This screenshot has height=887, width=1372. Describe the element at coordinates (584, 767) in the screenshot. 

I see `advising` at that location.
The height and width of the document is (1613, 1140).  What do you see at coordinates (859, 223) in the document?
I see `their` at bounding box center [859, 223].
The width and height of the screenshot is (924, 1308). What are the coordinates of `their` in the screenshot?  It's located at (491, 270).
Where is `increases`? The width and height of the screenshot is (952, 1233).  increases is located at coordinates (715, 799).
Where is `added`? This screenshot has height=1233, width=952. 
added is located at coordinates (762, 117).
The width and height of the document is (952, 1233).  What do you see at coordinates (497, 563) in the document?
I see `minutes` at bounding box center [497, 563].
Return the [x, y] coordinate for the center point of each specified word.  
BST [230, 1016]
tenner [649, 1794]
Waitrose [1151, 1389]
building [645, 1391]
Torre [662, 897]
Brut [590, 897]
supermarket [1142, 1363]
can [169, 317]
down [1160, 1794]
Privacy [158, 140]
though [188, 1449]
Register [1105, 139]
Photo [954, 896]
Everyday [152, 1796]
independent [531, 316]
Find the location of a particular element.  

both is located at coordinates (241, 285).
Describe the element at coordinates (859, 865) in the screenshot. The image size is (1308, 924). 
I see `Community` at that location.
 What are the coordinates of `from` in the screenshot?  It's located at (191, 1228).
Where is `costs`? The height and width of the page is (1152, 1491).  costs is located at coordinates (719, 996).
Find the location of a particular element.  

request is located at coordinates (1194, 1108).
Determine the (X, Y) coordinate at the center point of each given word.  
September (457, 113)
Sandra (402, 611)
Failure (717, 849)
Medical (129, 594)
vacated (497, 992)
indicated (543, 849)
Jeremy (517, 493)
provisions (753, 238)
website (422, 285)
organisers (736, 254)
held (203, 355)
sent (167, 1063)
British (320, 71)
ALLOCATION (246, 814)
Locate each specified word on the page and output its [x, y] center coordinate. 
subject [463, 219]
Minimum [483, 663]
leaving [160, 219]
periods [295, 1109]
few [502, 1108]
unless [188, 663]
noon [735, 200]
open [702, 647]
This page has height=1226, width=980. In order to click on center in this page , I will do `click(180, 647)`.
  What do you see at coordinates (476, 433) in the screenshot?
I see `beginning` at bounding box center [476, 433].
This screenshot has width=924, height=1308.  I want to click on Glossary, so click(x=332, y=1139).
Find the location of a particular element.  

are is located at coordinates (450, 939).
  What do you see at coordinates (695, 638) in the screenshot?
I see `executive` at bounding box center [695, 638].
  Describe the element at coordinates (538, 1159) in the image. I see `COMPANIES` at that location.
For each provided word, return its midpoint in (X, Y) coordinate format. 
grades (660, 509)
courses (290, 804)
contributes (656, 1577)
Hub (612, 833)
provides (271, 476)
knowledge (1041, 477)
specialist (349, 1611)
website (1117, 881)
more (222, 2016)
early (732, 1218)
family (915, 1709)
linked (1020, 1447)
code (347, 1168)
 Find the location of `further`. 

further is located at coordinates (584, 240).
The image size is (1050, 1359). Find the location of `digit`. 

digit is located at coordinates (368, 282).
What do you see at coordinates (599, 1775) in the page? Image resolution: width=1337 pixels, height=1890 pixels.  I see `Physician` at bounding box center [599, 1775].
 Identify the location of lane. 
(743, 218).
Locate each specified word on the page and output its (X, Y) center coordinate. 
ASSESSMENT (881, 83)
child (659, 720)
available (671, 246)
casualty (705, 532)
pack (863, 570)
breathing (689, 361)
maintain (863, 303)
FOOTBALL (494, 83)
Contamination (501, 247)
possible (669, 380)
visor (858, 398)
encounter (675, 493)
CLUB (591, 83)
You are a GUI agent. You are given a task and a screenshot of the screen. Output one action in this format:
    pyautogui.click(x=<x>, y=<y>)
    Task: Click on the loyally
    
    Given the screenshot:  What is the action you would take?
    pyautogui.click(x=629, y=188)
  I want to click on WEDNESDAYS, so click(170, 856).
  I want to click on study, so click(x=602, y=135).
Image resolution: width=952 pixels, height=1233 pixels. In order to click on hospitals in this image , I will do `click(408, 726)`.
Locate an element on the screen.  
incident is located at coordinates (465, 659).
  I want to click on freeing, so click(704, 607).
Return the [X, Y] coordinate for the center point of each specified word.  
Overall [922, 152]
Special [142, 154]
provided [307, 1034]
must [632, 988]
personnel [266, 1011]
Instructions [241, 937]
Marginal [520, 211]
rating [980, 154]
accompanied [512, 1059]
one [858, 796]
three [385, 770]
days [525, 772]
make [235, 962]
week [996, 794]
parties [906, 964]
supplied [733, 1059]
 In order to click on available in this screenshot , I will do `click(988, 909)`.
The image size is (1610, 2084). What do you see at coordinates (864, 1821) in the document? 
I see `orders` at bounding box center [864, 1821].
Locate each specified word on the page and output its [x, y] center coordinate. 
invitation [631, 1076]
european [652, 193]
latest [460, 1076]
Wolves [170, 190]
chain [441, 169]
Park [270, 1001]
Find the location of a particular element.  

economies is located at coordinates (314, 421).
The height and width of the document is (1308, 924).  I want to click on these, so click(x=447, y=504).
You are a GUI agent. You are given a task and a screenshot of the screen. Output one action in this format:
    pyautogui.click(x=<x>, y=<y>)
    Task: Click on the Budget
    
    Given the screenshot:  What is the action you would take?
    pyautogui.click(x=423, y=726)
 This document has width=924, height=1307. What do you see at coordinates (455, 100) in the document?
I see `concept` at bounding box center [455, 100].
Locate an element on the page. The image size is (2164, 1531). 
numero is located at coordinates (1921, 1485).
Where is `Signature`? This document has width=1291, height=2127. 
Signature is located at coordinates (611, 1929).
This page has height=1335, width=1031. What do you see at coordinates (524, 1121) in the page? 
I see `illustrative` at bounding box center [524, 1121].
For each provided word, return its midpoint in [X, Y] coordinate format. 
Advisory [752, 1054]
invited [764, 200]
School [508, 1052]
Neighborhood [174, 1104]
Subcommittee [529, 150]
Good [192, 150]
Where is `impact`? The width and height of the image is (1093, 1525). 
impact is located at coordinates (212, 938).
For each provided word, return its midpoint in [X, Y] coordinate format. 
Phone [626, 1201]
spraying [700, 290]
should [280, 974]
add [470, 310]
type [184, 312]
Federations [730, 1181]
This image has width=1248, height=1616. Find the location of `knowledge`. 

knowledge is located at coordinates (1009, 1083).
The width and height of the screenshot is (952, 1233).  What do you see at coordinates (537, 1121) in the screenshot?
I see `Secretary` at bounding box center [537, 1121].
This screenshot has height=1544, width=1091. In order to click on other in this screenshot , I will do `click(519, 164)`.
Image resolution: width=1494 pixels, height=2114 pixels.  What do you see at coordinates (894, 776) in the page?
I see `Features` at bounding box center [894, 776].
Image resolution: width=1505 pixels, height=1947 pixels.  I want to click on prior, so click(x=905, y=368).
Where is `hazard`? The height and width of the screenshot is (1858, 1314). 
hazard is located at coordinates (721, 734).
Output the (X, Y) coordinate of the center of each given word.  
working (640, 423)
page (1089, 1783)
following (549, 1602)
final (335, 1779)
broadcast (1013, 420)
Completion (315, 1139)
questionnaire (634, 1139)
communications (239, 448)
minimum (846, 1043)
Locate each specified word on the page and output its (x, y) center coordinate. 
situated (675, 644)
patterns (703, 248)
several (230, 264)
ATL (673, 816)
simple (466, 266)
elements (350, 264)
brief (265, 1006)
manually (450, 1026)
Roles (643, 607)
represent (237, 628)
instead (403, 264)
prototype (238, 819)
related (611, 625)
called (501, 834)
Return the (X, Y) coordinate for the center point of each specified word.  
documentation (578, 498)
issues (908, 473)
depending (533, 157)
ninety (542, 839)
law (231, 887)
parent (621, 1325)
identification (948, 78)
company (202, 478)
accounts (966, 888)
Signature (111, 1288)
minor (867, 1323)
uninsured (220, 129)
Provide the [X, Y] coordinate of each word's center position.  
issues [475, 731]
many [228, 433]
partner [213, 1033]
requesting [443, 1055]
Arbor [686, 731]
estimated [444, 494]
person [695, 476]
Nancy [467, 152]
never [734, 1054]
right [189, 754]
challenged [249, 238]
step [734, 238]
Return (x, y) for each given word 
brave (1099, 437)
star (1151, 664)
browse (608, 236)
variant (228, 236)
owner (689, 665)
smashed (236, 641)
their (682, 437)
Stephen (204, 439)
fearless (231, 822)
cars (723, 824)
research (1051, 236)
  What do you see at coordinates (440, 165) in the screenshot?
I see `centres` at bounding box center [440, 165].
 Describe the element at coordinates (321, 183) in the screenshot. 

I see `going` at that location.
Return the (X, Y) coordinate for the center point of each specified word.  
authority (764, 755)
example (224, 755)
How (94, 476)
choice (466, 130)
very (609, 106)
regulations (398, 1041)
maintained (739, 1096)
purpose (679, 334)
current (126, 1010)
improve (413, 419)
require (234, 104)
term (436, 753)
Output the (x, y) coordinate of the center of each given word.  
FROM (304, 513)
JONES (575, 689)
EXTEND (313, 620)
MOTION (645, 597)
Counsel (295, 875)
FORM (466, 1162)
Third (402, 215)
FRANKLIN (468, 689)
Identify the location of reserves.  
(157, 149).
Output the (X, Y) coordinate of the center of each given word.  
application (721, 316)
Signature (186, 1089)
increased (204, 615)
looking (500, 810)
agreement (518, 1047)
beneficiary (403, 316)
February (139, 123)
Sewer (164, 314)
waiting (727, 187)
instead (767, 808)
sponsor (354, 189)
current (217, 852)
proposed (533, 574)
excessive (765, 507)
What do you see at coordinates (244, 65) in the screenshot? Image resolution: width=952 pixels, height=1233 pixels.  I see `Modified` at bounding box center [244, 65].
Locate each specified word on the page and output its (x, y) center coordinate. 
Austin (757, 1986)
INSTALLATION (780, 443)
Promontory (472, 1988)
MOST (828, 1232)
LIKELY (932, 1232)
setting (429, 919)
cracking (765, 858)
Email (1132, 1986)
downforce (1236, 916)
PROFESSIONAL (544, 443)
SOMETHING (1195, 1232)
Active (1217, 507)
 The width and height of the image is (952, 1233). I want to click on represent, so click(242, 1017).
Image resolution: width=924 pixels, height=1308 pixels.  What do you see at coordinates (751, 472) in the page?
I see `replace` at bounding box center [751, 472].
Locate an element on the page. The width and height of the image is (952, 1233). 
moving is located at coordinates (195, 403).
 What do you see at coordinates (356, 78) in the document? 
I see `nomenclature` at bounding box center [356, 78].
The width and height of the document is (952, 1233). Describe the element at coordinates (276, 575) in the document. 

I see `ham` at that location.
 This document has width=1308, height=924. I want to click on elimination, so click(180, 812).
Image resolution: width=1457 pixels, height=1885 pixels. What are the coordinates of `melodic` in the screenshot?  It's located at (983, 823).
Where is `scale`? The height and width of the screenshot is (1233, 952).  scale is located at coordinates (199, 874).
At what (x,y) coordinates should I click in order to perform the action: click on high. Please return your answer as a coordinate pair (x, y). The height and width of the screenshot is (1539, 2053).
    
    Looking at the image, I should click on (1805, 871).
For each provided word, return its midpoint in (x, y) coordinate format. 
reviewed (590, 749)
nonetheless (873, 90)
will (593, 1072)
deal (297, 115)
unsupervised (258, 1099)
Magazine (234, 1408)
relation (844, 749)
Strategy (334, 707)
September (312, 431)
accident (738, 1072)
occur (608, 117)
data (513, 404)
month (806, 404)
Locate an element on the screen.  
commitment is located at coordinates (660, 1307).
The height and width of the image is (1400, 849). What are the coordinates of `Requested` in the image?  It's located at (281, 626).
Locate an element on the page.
◇ ◇ ◇ ◇ ◇
■ **WHAT YOU ARE ASKED TO DO**
Reproduce the part of the listing above that opens with the line containing "Locate an element on the page. The image" and closes with the line containing "Advisory [752, 1054]", including both of those lines.

■ **EXERCISE RESPONSE**
Locate an element on the page. The image size is (2164, 1531). 
numero is located at coordinates (1921, 1485).
Where is `Signature`? This document has width=1291, height=2127. 
Signature is located at coordinates (611, 1929).
This page has height=1335, width=1031. What do you see at coordinates (524, 1121) in the page? 
I see `illustrative` at bounding box center [524, 1121].
For each provided word, return its midpoint in [X, Y] coordinate format. 
Advisory [752, 1054]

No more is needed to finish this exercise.